At Boris’s side there’s a sturdy lieutenant in the arts of literate politics, Jacob Rees-Mogg. He has an important administrative role in the new government, as leader of the House of Commons. And, he has issued a style guide to his officials that is the perfect complement to the exuberance of his Prime Minister. Rees-Mogg’s guide, published recently in The Telegraph, is all about correctness and the elimination of ghastly terms that have taken over political language and shouldered aside the unquiet ghost of George Orwell.

I pick out some of the atrocities that Rees-Mogg bans: unacceptable, ongoing, hopefully, yourself. Due to should be cut off, and the apparently innocent very is often surplus to requirement. As you would expect, Telegraph readers lost no time in forming a militant mob around Rees-Mogg’s rules. Now due for public hanging are going forward, in actual fact, and future plans. The one that rouses this citizen to mutiny and rage is inappropriate.

Rees-Mogg’s ideal is “the well of English undefiled,” an aim that will never be realized (as even Spenser, who coined that phrase, must have understood) but the well needs some chemical cleaning agent from time to time. Illustrious cleaners include Dr. Johnson, H.L. Mencken, and H.W. Fowler. I think the best guide is T.S. Eliot, who in the poem “Little Gidding” wrote that marvellous line, “to purify the dialect of the tribe.”

Under the Boris dispensation, the language of the class newly installed in governing takes on two aspects. Boris himself gives us a jazz brilliance, an unwearied ability to create new word-forms and striking analogies—above all, he is creative. His lieutenant stands for sobriety, an understanding that the permanent nature of English rests on rock-hard foundations. Between Boris and Rees-Mogg the present state of political language is due for serious challenge.

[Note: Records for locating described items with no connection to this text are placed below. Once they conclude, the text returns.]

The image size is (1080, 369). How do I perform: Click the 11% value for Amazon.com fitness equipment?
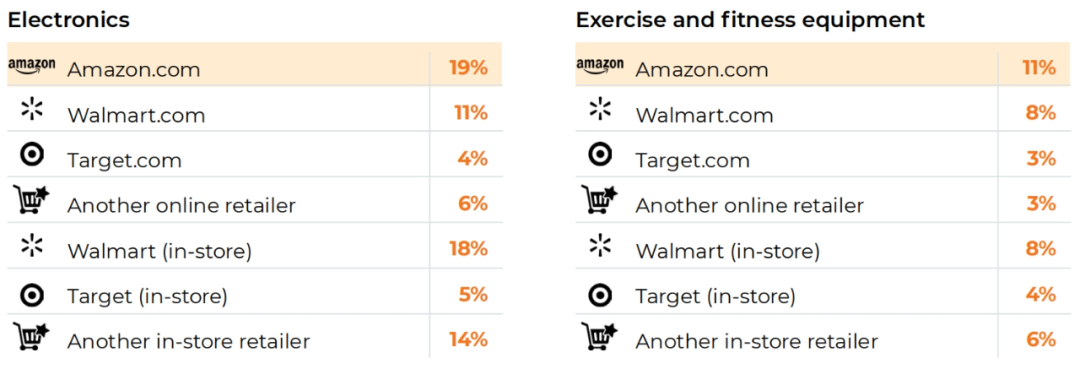click(x=1039, y=67)
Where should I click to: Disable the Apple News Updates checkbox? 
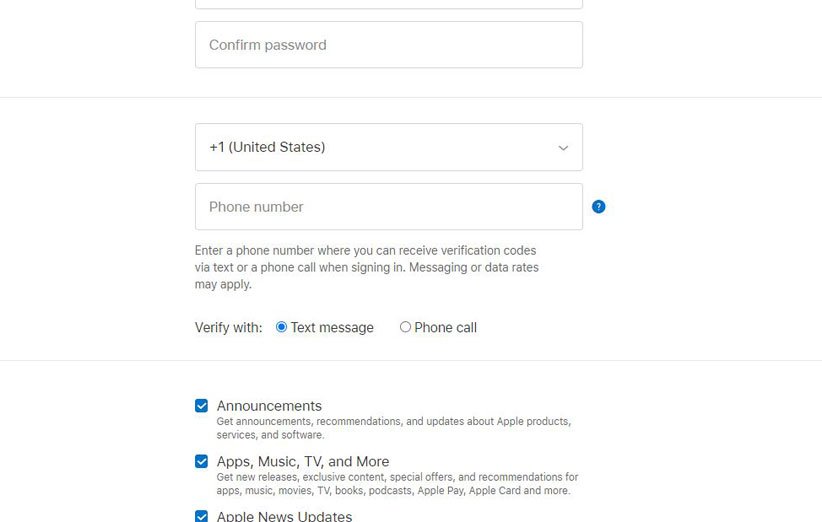202,516
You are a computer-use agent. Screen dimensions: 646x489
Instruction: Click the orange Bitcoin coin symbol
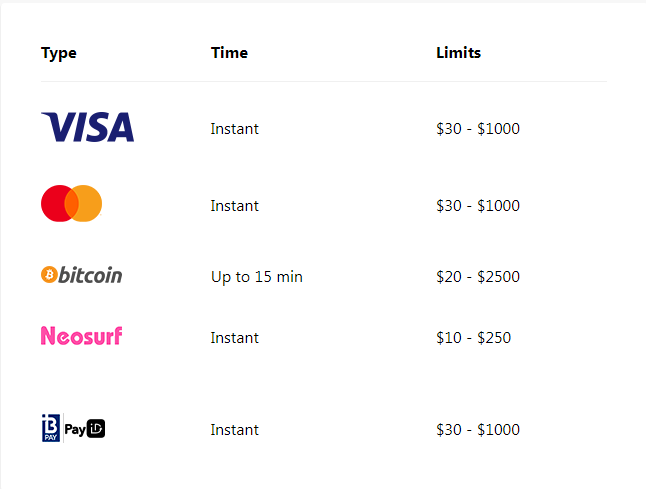point(49,274)
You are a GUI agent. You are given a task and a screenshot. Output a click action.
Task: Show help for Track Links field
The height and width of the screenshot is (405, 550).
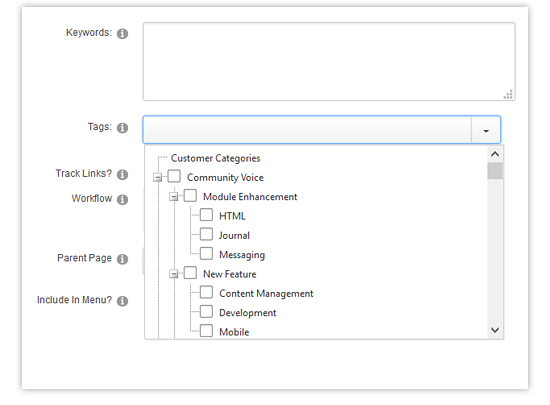click(x=122, y=174)
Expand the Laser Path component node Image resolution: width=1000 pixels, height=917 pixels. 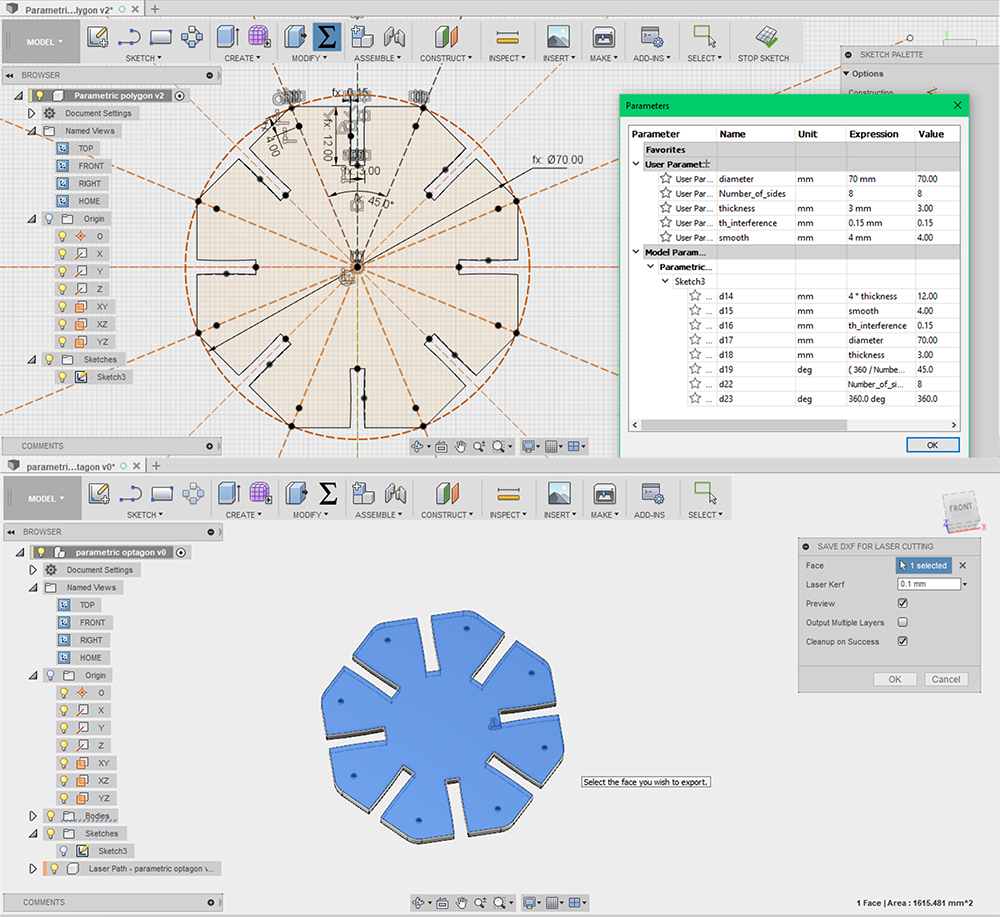click(x=31, y=868)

And this regime-change of style comes from one man. He has an unshakable self-confidence, founded on his own upbringing and achievements. At Eton, he was a King’s Scholar. At Oxford, he read literae humaniores, a four-year course based on the study of classics. (The chief executive of British Petroleum, once asked why they appointed so many classics graduates, replied, “We find they sell more oil.”) Boris just missed a First, owing to idleness, but was made President of the Oxford Union. Later he edited The Spectator and served as Mayor of London for two terms. At age 55, he knows his own powers and sees no reason to mask them. Boris is best summarized by Buffon: “Le style c’est l’homme même.